Role of Management Board:
1. Provides leadership and determines the official positions of the SDJV.
2. Develops and maintains overall strategy.
3. Facilitates implementation.
4. Provides linkage to NAWMP.
5. Develops new partnerships.
6. Reviews, endorses, and forwards recommendations for consideration by appropriate organizations.
7. Promotes the SDJV.
8. Periodically evaluates the progress of the SDJV.
Coastal Scientific Committees
Two Scientific Committees will be formed, one for each coast--Atlantic and Pacific. The Committees will be composed of SDJV member agencies and appropriate academic, non-governmental, and public interest groups, including species or issue-oriented project team leaders. Ad hoc project teams composed of existing or new working groups will address specific issues at the operational level. They will provide support for or conduct research, management and outreach and will serve as the cornerstones around which partnerships are built.
The Committees will function at two levels. The majority of the time they will function as two regional Committees dealing with western and eastern issues. Each Committee also will designate several delegates to a Continental Technical Committee.
Roles of Coastal Scientific Committees:
1. Develop draft status reports and management plans for individual species.
2. Promote partnership development.
3. Facilitate implementation.
4. Prioritize information needs.
5. Review and recommend endorsement of projects to the Continental Technical Committee.
6. Facilitate communication among project teams.
7. Provide technical information and recommendations.
Continental Technical Committee
Membership on the Continental Technical Committee will not total more than the membership of the SDJV Board. Members of the Technical Committee will be appointed by the Management Board from the two Coastal Scientific Committees. Each organization on the management board will have a representative on the Technical Committee. The Committee will convene annually to deal with continental issues.
Roles of Continental Technical Committee
1. Provide technical support to the Management Board.
2. Communicate issues and recommendations between Coastal Committees and the Management Board.
3. Develop draft Joint Venture strategic, implementation, and evaluation plans for Management Board review.
4. Coordinate Atlantic and Pacific activities and address issues from the midcontinent region (mostly arctic).
5. Recommend priorities at the continental level.
6. Promote partnership development.
7. Facilitate implementation.
Joint Venture Coordinators
The coordination of this multi-species and geographically diverse joint venture will require dedicated positions on the Pacific and Atlantic coasts.
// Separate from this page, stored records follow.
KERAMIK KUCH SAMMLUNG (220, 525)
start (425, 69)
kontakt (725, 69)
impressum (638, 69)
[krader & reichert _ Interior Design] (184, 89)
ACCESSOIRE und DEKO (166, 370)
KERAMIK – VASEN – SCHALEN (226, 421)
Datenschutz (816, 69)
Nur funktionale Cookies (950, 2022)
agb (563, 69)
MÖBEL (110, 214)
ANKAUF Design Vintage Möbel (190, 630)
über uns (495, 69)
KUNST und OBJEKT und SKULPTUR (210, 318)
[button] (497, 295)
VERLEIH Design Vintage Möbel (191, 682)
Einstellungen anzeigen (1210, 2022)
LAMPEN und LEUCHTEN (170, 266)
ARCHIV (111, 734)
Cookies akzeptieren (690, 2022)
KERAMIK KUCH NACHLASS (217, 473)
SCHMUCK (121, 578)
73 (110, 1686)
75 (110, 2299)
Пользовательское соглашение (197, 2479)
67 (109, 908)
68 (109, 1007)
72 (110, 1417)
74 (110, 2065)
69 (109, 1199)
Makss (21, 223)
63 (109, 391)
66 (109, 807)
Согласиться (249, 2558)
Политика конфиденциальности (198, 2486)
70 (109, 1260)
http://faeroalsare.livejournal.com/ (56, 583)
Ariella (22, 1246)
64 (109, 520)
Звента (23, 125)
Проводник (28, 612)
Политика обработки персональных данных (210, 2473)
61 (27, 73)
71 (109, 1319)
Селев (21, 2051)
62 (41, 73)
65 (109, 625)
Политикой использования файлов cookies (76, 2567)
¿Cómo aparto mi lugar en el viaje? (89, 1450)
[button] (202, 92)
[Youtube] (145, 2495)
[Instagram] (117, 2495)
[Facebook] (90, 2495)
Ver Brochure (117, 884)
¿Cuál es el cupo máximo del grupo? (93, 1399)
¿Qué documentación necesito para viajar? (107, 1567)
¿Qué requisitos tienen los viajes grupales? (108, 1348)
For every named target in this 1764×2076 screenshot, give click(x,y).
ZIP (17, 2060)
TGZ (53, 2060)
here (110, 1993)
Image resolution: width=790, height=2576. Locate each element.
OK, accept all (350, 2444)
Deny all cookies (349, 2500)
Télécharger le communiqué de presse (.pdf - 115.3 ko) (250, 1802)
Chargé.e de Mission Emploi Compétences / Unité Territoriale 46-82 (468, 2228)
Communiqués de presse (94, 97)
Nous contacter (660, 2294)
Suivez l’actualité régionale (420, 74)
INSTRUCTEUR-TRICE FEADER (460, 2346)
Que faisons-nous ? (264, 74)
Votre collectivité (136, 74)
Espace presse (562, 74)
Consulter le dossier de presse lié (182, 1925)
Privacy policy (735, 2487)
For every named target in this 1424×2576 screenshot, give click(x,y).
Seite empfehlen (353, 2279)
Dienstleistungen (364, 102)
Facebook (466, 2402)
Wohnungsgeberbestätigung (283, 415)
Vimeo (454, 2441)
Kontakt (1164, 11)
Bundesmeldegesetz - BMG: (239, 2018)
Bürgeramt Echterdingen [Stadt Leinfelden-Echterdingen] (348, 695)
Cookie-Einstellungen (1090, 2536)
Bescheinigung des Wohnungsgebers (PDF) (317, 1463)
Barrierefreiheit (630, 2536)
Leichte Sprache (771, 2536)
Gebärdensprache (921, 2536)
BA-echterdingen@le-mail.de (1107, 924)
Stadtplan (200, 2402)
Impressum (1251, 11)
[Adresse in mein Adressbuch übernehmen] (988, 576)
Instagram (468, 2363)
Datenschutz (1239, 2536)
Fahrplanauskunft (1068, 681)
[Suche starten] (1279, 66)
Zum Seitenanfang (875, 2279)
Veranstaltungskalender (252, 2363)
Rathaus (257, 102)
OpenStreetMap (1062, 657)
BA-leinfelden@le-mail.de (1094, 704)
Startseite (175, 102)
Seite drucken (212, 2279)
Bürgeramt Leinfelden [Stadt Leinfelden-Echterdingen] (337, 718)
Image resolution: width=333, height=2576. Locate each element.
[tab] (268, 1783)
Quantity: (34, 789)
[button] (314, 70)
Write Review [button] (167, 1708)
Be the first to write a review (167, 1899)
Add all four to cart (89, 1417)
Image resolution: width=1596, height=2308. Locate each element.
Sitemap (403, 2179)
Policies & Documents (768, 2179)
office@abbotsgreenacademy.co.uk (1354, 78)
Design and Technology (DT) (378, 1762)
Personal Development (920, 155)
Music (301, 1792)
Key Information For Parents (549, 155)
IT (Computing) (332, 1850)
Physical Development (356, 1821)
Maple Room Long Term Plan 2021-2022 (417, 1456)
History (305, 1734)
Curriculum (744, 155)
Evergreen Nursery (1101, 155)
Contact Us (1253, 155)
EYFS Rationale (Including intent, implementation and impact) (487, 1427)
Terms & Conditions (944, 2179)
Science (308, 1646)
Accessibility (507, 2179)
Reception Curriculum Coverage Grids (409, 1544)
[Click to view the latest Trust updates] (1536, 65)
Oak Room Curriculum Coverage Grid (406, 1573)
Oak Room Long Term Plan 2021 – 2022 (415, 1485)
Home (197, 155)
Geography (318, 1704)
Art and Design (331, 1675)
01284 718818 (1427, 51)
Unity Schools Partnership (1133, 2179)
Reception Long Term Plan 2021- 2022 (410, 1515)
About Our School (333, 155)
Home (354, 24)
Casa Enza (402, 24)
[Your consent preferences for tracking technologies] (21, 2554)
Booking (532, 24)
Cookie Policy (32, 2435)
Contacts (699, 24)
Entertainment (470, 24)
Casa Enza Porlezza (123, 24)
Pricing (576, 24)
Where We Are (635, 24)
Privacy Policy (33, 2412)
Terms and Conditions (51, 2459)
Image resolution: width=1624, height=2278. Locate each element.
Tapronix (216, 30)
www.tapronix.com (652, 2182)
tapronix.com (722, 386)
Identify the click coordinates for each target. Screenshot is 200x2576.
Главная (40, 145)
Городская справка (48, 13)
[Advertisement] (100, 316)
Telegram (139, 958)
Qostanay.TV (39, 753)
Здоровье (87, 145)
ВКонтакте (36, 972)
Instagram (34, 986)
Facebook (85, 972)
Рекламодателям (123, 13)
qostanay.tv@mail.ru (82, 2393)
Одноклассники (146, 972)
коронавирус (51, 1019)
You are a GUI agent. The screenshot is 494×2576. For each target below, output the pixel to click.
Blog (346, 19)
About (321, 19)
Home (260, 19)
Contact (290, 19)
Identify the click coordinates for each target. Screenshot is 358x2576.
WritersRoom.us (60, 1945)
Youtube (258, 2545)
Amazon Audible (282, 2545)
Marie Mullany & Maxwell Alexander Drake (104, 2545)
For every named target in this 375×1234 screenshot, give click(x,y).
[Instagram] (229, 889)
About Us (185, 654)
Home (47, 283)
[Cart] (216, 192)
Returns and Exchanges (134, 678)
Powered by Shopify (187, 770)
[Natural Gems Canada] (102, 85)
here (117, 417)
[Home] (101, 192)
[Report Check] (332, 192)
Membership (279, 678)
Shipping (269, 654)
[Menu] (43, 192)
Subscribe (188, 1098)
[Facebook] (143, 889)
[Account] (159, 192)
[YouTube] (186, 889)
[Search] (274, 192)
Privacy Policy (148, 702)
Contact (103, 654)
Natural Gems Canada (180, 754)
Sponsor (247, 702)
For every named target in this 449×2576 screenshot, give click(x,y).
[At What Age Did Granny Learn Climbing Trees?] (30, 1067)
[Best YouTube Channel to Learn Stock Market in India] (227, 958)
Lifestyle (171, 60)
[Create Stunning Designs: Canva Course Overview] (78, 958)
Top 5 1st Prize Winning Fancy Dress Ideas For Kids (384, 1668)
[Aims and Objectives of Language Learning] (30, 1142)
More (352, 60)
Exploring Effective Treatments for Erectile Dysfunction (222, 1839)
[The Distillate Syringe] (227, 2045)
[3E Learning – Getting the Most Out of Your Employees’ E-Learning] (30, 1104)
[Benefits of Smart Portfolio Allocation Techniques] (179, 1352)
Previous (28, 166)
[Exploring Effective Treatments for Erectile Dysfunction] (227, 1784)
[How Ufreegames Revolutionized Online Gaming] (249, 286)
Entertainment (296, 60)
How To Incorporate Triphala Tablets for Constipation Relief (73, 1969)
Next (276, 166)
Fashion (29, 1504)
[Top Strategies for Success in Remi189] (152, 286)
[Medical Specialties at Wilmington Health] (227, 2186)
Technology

It is proposed that one be American, funded by the USFWS, and the other Canadian, funded by the CWS. The Pacific Coordinator (USFWS) is secretariat for the Pacific Coast Scientific Committee and the Atlantic Coordinator (CWS) is secretariat for the Atlantic Coast Scientific Committee. Both coordinators will provide support to the Continental Technical Committee and the Management Board. Coordinators will also facilitate information exchange with the Atlantic Flyway Technical Committee and the Pacific Flyway Study Commitee.
Funding for Sea Duck Joint Venture activities will be shared by government agencies, NGO's, industries and community groups with a stake in the well being of the sea duck resource and the marine environment. Initially federal, state, and provincial governments with the support of traditional non-government waterfowl partners will supply the funds and staff resources to undertake the necessary scoping exercises to produce status reports and identify information needs. The resulting project proposals will attract funding and human resource commitments from non-traditional partners such as aboriginal peoples, oil and gas, shipping industry and marine conservation groups, all of which have an interest in or an obligation to sea duck conservation.